_DOCUMENT TEXT_.

• • • •

There are a number of possible transition rules for determining the dynamics
of a CA. Here, there are 50 rules. They are a population of rules, simply called
"CA's" for convenience. At the start, the population of CA's is randomized.
Most of these, at the start, will be either too chaotic, too orderly, or just
plain uninteresting. But some will have potential.
FITNESS
At the start, each CA is given an average fitness value (a value of 0.5, in
the range of 0.0-1.0). When you judge a CA as bad, medium, or good, you are
assigning a fitness of 0.0, 0.5, or 1.0 to the CA. Also, at every breeding cycle,
all the fitness values decay by a tiny amount, such as: (fitness * 0.99). In
doing so, the fitness of older CA's are able to slowly fade into the past as
new CA's are introduced into the population. After a while, the fitness profile
will vary quite a bit with values ranging from 0.0 to 1.0, and many values inbetween
(not just 0.5, because of the decaying of previous medium and good judgements).
The purpose of this is psychological: you, the breeder, are likely to favor
your more recent CA's than the ones of the remote past, and so you would rather
not have some old CA that was once the best (but is now not the best) to stay
as a strong influence. read on for more info on mating, and this should become
more clear.
GENES
CA's can mate with each other to make offspring CA's which inherit the genes
of the parent CA's. A CA's genes are what determine the transition rules for
each of its cells. For a given CA, the exact same rule is used on each cell,
thus, genetic variety does not occur among cells of one CA, but rather among
different CA's. The genes determine things like which states a cell will be
in when it checks its neighbor count, which states it counts, and how many neigbors
of a specific state it takes for the cell to change its own state. Other genes
determine the new state the cell takes on. As you can imagine, there are many
possible permutations of transition rules possible with only a handful of genes.

• • • •

_WHAT YOU NEED TO DO_.
(a) From the CA text, list everything that genes are said to determine.
(b) In the CA text, what fitness value is each CA given at the start?
The material that follows has no connection to the CA text.

_RECORD SET_.
• • • •

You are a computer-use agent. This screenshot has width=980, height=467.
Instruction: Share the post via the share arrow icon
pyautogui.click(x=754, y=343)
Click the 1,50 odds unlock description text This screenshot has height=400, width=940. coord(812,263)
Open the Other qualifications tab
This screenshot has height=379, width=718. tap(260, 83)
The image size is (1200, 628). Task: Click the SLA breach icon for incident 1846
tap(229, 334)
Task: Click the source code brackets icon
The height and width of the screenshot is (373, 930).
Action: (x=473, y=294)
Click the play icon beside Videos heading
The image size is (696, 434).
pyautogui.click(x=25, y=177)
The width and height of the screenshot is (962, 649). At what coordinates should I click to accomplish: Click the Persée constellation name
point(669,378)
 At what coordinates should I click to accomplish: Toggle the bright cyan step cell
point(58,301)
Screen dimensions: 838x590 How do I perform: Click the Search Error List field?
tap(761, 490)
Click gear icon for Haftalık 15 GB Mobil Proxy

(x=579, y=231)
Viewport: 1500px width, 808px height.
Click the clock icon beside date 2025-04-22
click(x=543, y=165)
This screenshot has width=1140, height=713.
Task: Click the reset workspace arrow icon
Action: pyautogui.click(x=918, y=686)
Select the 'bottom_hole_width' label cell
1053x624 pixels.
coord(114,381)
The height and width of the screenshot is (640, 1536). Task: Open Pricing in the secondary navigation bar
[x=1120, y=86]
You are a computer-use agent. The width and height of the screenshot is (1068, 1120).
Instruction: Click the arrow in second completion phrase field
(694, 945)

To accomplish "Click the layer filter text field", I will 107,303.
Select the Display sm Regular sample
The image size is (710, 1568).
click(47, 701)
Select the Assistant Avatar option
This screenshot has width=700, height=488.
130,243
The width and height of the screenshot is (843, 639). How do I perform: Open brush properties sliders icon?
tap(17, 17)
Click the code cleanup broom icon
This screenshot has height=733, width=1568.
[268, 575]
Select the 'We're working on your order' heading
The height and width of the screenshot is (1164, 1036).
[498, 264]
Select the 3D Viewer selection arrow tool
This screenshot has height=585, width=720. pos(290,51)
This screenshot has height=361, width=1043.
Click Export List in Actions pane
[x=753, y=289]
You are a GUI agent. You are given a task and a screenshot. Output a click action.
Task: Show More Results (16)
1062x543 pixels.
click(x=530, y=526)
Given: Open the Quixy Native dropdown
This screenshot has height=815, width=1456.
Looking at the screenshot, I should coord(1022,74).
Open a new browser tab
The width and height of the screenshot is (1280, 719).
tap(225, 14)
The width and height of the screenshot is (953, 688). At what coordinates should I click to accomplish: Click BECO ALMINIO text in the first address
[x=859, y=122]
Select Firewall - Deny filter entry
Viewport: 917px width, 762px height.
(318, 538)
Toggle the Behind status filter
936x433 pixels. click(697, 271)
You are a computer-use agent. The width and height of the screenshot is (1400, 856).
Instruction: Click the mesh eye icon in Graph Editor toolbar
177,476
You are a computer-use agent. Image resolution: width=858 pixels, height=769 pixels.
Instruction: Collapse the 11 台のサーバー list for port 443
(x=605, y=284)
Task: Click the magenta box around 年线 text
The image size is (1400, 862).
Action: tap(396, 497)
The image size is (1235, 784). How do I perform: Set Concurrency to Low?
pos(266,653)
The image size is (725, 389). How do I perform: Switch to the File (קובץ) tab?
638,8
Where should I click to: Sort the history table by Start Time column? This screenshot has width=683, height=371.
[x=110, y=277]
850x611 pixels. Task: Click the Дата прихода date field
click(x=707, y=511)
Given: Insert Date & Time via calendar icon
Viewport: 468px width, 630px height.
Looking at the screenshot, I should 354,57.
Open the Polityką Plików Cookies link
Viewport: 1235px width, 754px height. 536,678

• • • •

_ANSWERS PER TASK_.
(a)
- Which states a cell will be in when it checks its neighbor count
- Which states it counts
- How many neighbors of a specific state it takes for the cell to change its own state
- The new state the cell takes on

(b) 0.5